> _WHAT NEEDS TO BE DONE_
The lines to repeat are those below from the one containing "Portada (32, 278)" down to the one containing "[Deslizar temas del día a la izquierda]", both included; reproduce them exactly and nothing else.

Saved data entries

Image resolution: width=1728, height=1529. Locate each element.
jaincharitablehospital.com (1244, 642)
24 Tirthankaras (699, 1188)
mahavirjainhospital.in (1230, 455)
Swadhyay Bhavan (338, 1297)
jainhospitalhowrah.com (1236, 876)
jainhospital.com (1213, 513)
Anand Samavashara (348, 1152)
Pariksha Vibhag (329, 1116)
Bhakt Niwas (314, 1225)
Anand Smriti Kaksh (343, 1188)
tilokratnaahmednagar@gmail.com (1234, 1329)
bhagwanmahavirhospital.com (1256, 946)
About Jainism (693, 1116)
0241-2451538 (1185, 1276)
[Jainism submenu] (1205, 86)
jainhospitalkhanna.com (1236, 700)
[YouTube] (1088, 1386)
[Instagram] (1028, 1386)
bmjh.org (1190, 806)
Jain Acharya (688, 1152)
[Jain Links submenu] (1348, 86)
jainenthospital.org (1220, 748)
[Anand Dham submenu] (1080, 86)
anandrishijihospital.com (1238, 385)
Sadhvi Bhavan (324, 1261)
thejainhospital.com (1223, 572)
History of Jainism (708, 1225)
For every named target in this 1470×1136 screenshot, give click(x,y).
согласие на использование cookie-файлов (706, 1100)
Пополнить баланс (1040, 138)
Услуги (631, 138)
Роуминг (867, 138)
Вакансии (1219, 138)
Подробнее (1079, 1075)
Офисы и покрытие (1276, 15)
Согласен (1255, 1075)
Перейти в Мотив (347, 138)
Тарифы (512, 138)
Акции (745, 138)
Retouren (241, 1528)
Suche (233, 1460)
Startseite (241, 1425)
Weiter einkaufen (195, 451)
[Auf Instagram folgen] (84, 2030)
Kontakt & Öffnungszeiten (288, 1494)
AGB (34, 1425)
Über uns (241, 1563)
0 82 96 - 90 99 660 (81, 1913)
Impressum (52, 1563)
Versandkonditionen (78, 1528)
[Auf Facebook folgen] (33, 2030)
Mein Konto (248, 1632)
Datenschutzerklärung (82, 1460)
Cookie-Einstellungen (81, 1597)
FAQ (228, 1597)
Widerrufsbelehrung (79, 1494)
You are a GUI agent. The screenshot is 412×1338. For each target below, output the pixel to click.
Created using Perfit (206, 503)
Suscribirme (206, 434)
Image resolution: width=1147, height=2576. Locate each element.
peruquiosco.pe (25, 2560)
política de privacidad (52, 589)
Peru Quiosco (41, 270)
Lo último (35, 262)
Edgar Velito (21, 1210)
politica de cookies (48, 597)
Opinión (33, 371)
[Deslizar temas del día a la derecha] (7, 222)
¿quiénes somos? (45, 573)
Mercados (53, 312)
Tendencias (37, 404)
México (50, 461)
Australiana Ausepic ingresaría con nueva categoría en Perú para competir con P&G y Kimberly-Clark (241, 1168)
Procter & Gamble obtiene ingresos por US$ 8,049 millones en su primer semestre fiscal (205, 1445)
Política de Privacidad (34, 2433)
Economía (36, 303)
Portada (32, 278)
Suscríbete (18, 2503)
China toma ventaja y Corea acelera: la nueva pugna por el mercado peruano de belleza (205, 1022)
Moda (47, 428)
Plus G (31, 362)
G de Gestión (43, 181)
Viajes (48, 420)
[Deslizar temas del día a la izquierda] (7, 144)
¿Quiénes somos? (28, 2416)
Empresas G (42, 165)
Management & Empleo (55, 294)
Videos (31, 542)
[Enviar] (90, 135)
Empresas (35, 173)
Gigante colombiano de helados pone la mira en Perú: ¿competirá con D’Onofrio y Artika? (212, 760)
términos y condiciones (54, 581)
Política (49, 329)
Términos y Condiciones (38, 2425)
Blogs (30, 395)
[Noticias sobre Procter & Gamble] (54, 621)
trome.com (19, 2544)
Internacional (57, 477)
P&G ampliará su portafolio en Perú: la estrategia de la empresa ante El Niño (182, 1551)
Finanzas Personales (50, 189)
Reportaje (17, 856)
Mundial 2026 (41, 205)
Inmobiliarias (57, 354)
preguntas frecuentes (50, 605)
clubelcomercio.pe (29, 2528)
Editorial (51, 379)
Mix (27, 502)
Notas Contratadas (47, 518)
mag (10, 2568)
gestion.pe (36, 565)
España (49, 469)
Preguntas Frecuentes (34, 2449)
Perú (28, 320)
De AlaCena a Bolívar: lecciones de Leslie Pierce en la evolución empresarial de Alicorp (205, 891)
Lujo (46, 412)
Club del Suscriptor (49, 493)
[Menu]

> _OUTPUT OF THE TASK_
Portada (32, 278)
Suscríbete (18, 2503)
China toma ventaja y Corea acelera: la nueva pugna por el mercado peruano de belleza (205, 1022)
Moda (47, 428)
Plus G (31, 362)
G de Gestión (43, 181)
Viajes (48, 420)
[Deslizar temas del día a la izquierda] (7, 144)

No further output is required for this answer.